Dismissal of an employee's refusal to adhere to the "fun and pro" culture of his employer ruled null and void | Transfer of professional emails to personal email | Employees’ travel time can be effective working time
Dismissal of an employee refusing to adhere to the "fun and pro" culture of his employer ruled null and void
A consultant (manager in a consultancy firm) was dismissed due to various reasons including his expressed misalignment with the company’s “fun and pro” culture and vocal criticism. He claimed that his dismissal was null and void as it was at least in part motivated by his opinion against said culture. He underlined the fact that the firm’s culture involved Friday drinks, week-end parties and various events entailing drinking, and stressed that the partners encouraged inappropriate practices such as bullying and arguably overly close relationship between employees.
In a decision rendered on November 9th, 2022, the French Supreme Court ruled in his favor. It reiterated the fact that employees enjoy freedom of expression which is a constitutionally protected right and cannot be disciplined for exercising this right in a non-abusive manner. The court also stressed that even if there were other grounds supporting the dismissal, the fact that one of the motives related to the employee’s freedom of expression was enough to trigger annulment, in the absence of an abusive exercise of this right.
This decision highlights the extent to which “fundamental rights” have become increasingly present in the employment relationship and should be kept in mind when it comes to taking disciplinary action against an employee for his or her statements or opinions.
An employee can only transfer to his personal email account professional emails that are useful for his defense
The French Supreme Court has already recognized that an employee may use, in the context of judicial litigation, corporate documents photocopied without the employer's knowledge. However, it sets two conditions that must be met in order for the employee to escape a conviction for theft:
- the employee must have obtained the documents during the performance of his or her duties,
- these documents must be necessary for the exercise of the rights of defense.
In a recent case, an employee had transferred 256 work-related e-mails to his personal e-mail account immediately after having been summoned to a meeting in view of his dismissal. His employer dismissed him for gross misconduct because of this.
The Court of Appeal held that there was no gross misconduct for the 4 following reasons:
- these professional documents sent before the preliminary meeting could be necessary for his defense,
- the employee was subject to a confidentiality duty,
- he had signed the company’s I.T. policy which referred to the principle of confidentiality without expressly prohibiting the transfer of e-mails,
- the employer did not provide evidence that the documents were disclosed to third parties.

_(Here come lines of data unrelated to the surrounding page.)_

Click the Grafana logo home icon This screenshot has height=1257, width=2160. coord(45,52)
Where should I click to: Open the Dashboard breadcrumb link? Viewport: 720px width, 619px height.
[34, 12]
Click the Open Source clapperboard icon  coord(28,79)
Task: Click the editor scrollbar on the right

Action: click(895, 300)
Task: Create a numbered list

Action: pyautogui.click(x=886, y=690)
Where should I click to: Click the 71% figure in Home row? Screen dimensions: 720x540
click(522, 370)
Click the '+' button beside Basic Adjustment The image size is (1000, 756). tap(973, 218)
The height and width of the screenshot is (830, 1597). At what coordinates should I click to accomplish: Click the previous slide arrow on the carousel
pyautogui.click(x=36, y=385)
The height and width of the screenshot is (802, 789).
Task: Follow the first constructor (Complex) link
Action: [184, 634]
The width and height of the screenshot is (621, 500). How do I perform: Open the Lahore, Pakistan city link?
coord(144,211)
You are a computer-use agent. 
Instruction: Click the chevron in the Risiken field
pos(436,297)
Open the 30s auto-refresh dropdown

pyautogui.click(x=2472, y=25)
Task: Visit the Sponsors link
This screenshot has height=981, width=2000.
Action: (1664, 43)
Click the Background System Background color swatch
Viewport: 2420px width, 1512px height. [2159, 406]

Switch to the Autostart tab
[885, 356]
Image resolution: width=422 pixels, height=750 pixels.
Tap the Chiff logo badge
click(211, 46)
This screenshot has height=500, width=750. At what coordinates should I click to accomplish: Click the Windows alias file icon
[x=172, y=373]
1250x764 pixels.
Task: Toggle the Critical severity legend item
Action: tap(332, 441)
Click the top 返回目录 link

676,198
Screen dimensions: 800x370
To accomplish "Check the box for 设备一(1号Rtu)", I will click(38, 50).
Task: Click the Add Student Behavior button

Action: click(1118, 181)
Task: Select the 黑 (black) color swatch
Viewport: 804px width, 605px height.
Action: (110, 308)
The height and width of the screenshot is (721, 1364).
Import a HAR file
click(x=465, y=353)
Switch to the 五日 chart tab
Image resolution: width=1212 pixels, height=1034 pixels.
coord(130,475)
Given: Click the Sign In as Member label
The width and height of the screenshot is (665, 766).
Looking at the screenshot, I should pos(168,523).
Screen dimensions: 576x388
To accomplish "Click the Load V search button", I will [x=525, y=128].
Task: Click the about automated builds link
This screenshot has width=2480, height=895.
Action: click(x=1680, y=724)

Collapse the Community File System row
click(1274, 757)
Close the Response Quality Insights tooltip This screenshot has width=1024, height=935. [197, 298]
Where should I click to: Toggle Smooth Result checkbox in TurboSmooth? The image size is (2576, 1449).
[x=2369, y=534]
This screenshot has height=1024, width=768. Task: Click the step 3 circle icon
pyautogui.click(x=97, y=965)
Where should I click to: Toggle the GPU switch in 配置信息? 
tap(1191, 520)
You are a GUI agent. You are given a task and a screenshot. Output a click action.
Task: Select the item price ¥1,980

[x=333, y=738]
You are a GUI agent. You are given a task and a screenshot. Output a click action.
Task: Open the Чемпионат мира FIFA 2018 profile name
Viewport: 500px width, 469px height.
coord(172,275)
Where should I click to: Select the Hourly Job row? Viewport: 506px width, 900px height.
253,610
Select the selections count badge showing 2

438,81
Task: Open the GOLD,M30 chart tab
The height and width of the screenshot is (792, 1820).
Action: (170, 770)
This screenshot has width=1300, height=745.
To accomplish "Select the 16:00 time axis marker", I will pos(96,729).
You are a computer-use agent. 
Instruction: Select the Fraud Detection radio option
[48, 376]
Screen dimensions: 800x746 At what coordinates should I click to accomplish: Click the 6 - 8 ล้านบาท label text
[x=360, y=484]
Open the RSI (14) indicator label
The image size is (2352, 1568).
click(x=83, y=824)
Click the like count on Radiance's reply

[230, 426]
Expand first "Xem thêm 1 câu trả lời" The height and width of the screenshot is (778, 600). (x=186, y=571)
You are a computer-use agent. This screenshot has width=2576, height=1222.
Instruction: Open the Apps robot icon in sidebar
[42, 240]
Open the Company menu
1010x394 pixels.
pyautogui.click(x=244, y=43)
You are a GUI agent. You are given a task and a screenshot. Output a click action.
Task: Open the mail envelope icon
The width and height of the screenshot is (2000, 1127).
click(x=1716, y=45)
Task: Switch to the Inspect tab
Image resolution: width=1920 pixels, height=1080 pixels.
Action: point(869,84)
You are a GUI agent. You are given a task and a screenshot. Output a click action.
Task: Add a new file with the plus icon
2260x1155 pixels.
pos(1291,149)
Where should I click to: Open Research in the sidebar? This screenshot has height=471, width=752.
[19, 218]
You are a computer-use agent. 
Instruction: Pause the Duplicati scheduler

The French Supreme Court overturned this ruling on November 9th, 2022 deeming that the Court of Appeal should have investigated whether the employee could justify that the documents were strictly necessary for the exercise of his rights of defense in the framework of the dismissal process. It is only on this condition that an employee can appropriate documents belonging to his or her employer.
Itinerant employees’ travel time can be effective working time
In a decision rendered on the 23rd of November 2022, the French Supreme Court departed from its previous position in relation to an itinerant employee’s travel time between his or her home and his or her first client, then between his or her last client and his or her home.
The Labor Code defines effective working time as “the time during which the employee is at the employer's disposal and complies with his instructions without being able to pursue personal interests. The time spent traveling to and from the place of work is not considered to be effective working time”. However, the Labor Code provides that if it exceeds the normal travel time between home and the usual place of work, it is subject to financial compensation or rest.
As a result, and up until now, the French Supreme Court held that an itinerant employee could not be paid overtime for travel time between home and a customer’s location. This position had been challenged by a March 9th, 2021, CJEU ruling. In this decision, the CJEU deemed that the concepts of "working time" and "rest period" are legal concepts that should be defined according to objective characteristics, with reference to the system and purpose of Directive 2003/88/EC. According to the CJEU, Member States cannot make the right to have working periods and corresponding rest periods duly considered subject to any condition or restriction whatsoever.
The French Supreme Court therefore changed its position. It noted that in the case at hand, the employee had to make appointments and respond to his contacts during his travel time, and that he had to be at the employer's disposal and comply with his instructions, without being able to go about his personal affairs. Therefore, travel time had to be construed as actual working time and taken into account for the purpose of calculating overtime.